Ficamos lá até domingo. Conversamos muito com
eles e apesar de não entender sobre FUNAI, indigenistas e piratas de bebidas
alcoólicas aprendemos muito. Um povo sofrido. As terras que o governo lhes deram
foram invadidas diversas vezes. A caça desapareceu. Eles plantavam mandioca e
muitas vezes era seu único alimento. Os homens da FUNAI não eram honestos. Eles
viviam como podiam, mas ainda tinham o orgulho dos seus antepassados. Entre os
indígenas não há classes sociais e todos tem o mesmo direito e o mesmo
tratamento. O pequeno pedaço de terra que ainda tinham pertencia a todos. Quem
conseguisse alguma caça e ou uma boa pesca era dividido com todos. Cada casa
morava oito ou doze famílias. Até mesmo o Cacique Upiara e sua esposa a índia
Poranga moravam com mais oito famílias.
Ficamos amigos. Muitas vezes fui só como se diz a “escoteira”. Juntos fizemos
belas aventuras. Caçamos uma Jaguatirica só com armadilhas. Ficávamos horas na
pedra do Açu junto ao rio Doce tentando pescar uns dourados. Fizemos uma
jornada até a Lagoa dos Macacos muito longe da aldeia. Uma lagoa enorme e nunca
tinha visto tantos peixes. Aprendi a gostar do Cacique Upiara e a Índia
Poranga. Fiz amizade com o Pajé Jurecê. Quatro anos depois fui servir a Pátria
em Juiz de Fora.

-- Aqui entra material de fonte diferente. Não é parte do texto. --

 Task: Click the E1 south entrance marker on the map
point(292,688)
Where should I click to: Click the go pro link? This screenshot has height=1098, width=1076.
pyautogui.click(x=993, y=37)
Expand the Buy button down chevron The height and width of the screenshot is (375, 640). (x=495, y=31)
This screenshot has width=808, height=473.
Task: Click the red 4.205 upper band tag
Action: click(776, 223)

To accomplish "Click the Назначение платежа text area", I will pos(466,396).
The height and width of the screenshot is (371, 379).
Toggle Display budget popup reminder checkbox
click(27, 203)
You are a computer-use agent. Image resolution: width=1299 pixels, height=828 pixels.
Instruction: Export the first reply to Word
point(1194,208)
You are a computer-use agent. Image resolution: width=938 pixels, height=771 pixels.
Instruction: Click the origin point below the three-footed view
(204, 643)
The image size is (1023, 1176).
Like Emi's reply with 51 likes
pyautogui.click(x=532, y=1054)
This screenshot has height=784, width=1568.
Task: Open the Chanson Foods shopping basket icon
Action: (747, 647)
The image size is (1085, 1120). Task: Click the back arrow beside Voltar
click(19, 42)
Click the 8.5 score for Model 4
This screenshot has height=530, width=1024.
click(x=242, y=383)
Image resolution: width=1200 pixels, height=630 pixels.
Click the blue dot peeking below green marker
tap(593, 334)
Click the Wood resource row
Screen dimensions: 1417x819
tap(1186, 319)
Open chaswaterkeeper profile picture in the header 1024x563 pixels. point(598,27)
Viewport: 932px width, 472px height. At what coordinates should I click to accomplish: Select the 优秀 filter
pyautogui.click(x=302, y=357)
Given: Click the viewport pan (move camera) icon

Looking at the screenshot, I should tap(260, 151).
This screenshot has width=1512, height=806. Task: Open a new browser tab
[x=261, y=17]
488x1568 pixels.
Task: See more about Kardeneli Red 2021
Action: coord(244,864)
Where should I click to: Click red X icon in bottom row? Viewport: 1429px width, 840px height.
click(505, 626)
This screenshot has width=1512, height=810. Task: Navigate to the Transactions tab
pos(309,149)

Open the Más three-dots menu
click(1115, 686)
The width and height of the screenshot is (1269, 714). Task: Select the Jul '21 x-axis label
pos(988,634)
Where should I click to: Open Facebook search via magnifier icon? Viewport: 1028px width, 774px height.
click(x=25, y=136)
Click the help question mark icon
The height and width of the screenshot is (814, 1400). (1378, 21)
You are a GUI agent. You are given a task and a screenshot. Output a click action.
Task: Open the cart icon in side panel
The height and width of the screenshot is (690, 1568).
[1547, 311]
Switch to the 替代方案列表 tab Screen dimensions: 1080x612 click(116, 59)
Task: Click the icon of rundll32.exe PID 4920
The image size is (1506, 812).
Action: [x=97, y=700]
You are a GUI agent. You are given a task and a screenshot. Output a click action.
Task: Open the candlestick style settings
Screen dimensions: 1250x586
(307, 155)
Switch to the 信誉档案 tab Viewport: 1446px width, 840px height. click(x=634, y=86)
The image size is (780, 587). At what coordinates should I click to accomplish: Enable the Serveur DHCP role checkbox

Sempre mantendo contato com Itagiba pelo correio. Encontrei Itagiba
deitado em um catre de folhas de bananeira. Ele já sabia que eu estava
chegando, seus guerreiros avisaram. Levantou com dificuldade e ficou em pé com
a ajuda de sua mulher a índia Ibotira. Abraçou-me fortemente com os olhos
cheios de lágrimas. Não me contive e chorei também. Ficamos ali a falar do
passado, e sua tristeza com o futuro da aldeia.
Ele acreditava que poderia reencarnar. Um dia me disse – Sabe Vado Escoteiro
quando eu reencarnar novamente quero ser seu irmão. Quero estar sempre ao seu
lado. Morreu a noite sorrindo e olhando para mim. Voltei no dia seguinte do seu
sepultamento para o quartel. Naquele sábado do retorno, na hora do apagar das
luzes, toquei em meu clarim o toque de Silêncio mais triste que um dia toquei
em minha vida. Para dizer a verdade as notas do clarim se misturaram ao sabor
das minhas lágrimas que caiam harmoniosamente. Até mesmo o Sargento da Guarda
me olhou assustado. Ele não conhecia a história, mas sua experiência com
corneteiros sabia de antemão que uma bela história de amor e amizade tinha
acontecido. Itagiba ficou na minha memória por todo o sempre. Eu sei que um dia
vamos nos encontrar, pois nosso caminho nos levava ao mesmo lugar. Eu também
iria morar um dia do outro lado do oceano.